== PAGE ==
IPX systems with registered network numbers may gain the most.
Limited Scope
The CATNIP defines a common network layer packet format and basic
architecture. It intentionally does not specify ES-IS methods,
routing, naming systems, autoconfiguration and other subjects not
part of the core Internet wide architecture. The related problems and
their (many) solutions are not within the scope of the specification
of the basic common network layer.
Existing Addresses and Network Numbers
The Internet's version 4 numbering system has proven to be very
flexible, (mostly) expandable, and simple. In short: it works.
However, there are two problems. Neither was considered serious when
the CATNIP was first developed in 1988 and 1989, but both are now of
major concern:
o The division into network, and then subnet, is insufficient.
Almost all sites need a network assignment large enough to
subnet. At the top of the hierarchy, there is a need to assign
administrative domains.
o As bit-packing is done to accomplish the desired network
structure, the 32-bit limit causes more and more aggravation.
Another major addressing system used in open internetworking is the
OSI method of specifying Network Service Access Points (NSAPs). The
NSAP consists of an authority and format identifier, a number
assigned to that authority, an address assigned by that authority,
and a selector identifying the next layer (transport layer) protocol.
This is actually a general multi-level hierarchy, often obscured by
the details of specific profiles. (For example, CLNP doesn't specify
20 octet NSAPs, it allows any length. But various GOSIPs profile the
NSAP as 20 octets, and IS-IS makes specific assumptions about the
last 1-8 octets. And so on.)
===
_SHORT PROBLEM 1_
State how many lines of the records below contain the string "Task", with case counting. Give only the number.
== STORED DATA ==
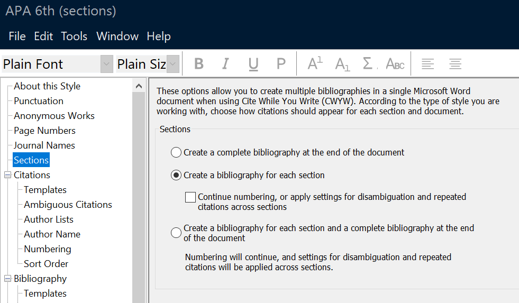Apply Italic formatting from toolbar
The width and height of the screenshot is (519, 303).
[x=226, y=63]
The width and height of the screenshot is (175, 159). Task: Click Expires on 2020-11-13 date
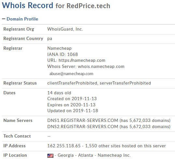tap(71, 105)
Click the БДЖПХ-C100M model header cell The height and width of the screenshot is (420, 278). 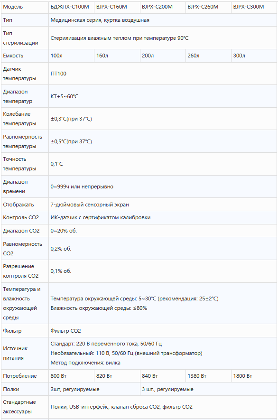(71, 7)
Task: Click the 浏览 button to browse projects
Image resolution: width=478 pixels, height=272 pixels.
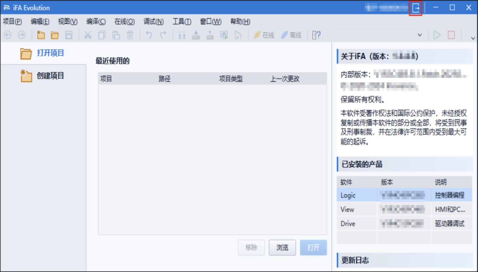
===
_SHORT PROBLEM 2_
Answer these questions from the CATNIP text above:
(a) In which years was the CATNIP first developed?
(b) What does the selector in an NSAP identify?
(c) At what length do various GOSIPs profile the NSAP?

_SOLUTION 1_
2

_SOLUTION 2_
(a) 1988 and 1989
(b) The next layer (transport layer) protocol
(c) 20 octets